2nd set will include guards:



> Jim Eichenhofer ‏@Jim_Eichenhofer
> Hornets draft workout #2 today features Duke's Austin Rivers, UConn's Jeremy Lamb, Washington's Terrence Ross and Maryland's Terrell Stoglin


----------



## RollWithEm (Jul 16, 2002)

Interesting. No Lillard or Marshall in the first 2 go-rounds.


----------



## girllovesthegame (Nov 3, 2005)

http://www.nba.com/hornets/buzz_vision/draft_workouts_060412.html


----------



## girllovesthegame (Nov 3, 2005)

Prospect interviews

http://neworleanshornetsblog.blogspot.com/2012/06/hornets-draft-prospect-interviews.html

http://neworleanshornetsblog.blogspot.com/2012/06/hornets-draft-prospect-interviews_04.html

Gordon sat in on today's workouts.










Austin Rivers










Terrence Jones











Arnett Moultrie










Terrence Ross


----------



## girllovesthegame (Nov 3, 2005)

*Hornets host draft prospects*



> WESTWEGO, La. -- Terrence Jones likes the idea of playing in New Orleans with Kentucky teammate and consensus top overall NBA draft choice Anthony Davis.
> 
> There's a chance that could happen.
> 
> ...


http://espn.go.com/nba/draft2012/st...leans-hornets-host-draft-prospects-no-10-pick


*Hornets future bright under Williams say players in for pre-draft workout*



> WESTWEGO, La. – Hornets general manager Dell Demps roved around the Alario Center on Monday, watching nine NBA prospects work out in preparation for the June 28 draft.
> 
> In the stands, Saints general manager Mickey Loomis, who also is expected to advise incoming new owner Tom Benson on Hornets matters, sat and watched while talking with shooting guard Eric Gordon.
> 
> ...


http://www.wwltv.com/sports/basketb...ayers-in-for-pre-draft-workout-157048145.html


----------



## RollWithEm (Jul 16, 2002)

I love that EG was there. Hope he's committed to hanging around.


----------



## girllovesthegame (Nov 3, 2005)

Perry Jones III and Jared Sullinger working out today.

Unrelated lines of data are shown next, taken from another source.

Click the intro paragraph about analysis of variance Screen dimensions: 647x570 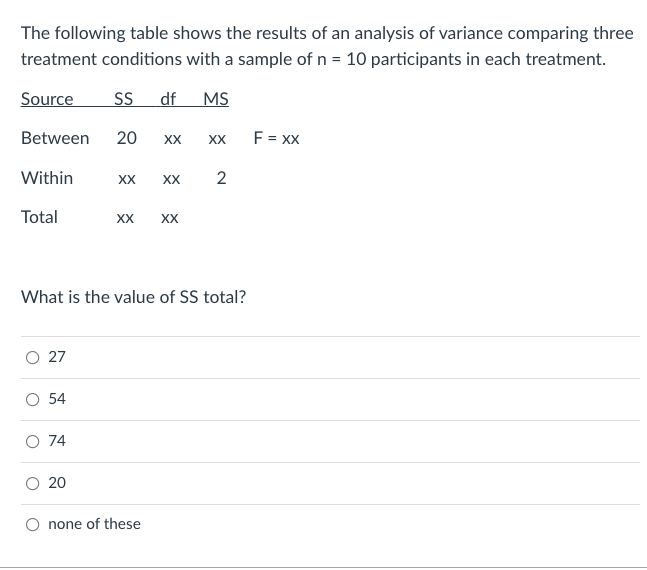(x=327, y=46)
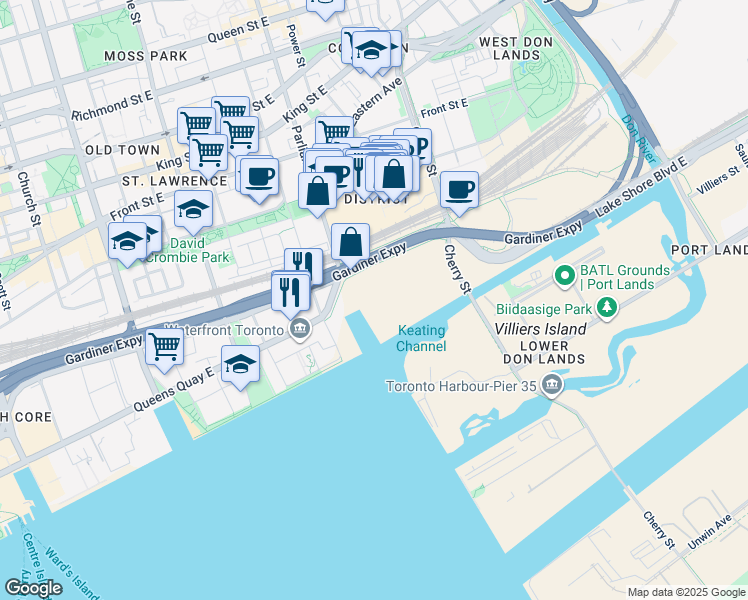Select the school marker on Queens Quay E

click(x=240, y=365)
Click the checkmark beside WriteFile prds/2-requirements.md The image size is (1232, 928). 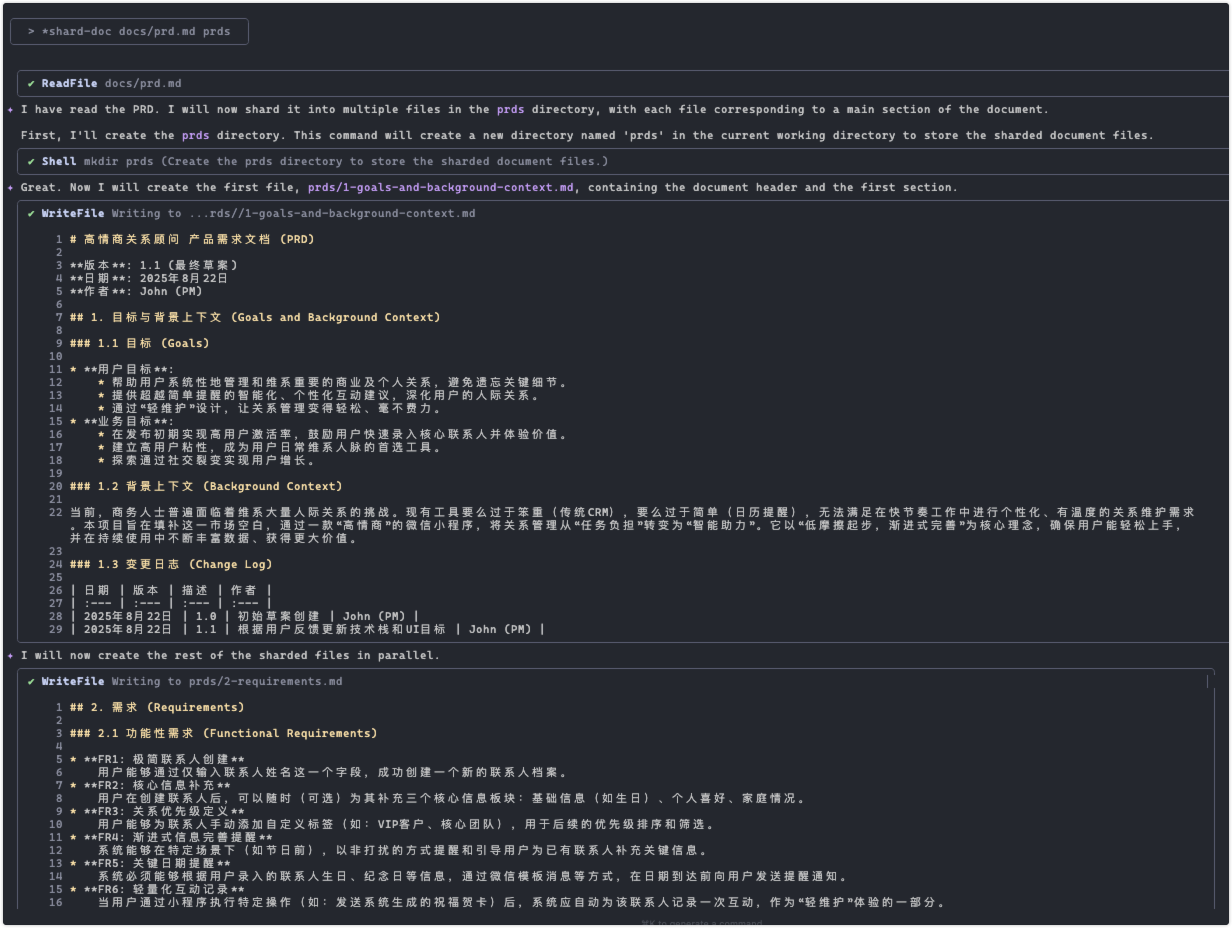tap(32, 682)
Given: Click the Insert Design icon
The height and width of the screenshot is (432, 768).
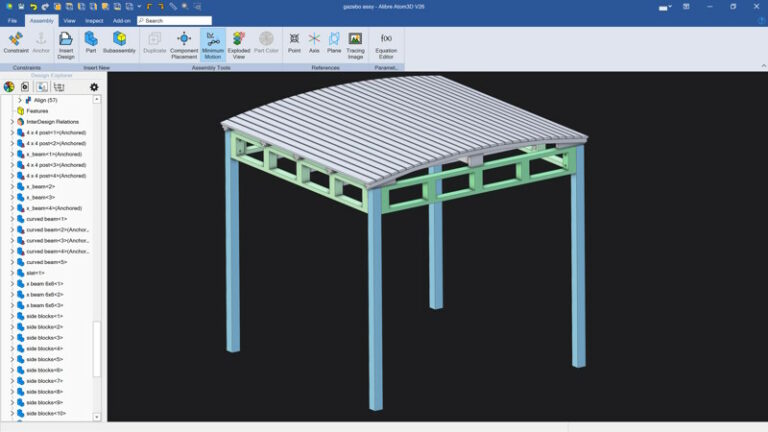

> Jim Eichenhofer ‏@Jim_Eichenhofer
> Hornets draft workout this morning includes two players: Perry Jones of Baylor and Jared Sullinger of Ohio State


----------



## girllovesthegame (Nov 3, 2005)

Sullinger and Jones post workout interviews.

http://neworleanshornetsblog.blogspot.com/2012/06/hornets-draft-prospect-interviews_18.html

Anthony Davis due in tomorrow.


----------



## RollWithEm (Jul 16, 2002)

Perry Jones III said:


> Q: Who is your draft sleeper, a guy who is not getting much publicity right now but has a chance to be a very solid player in the NBA?
> A: To be honest, I don’t know. There are a lot of talented guys so it would be hard to just choose one.


The obvious answer for him would have been, "Me."


----------



## girllovesthegame (Nov 3, 2005)

Jared Sullinger's post workout interview.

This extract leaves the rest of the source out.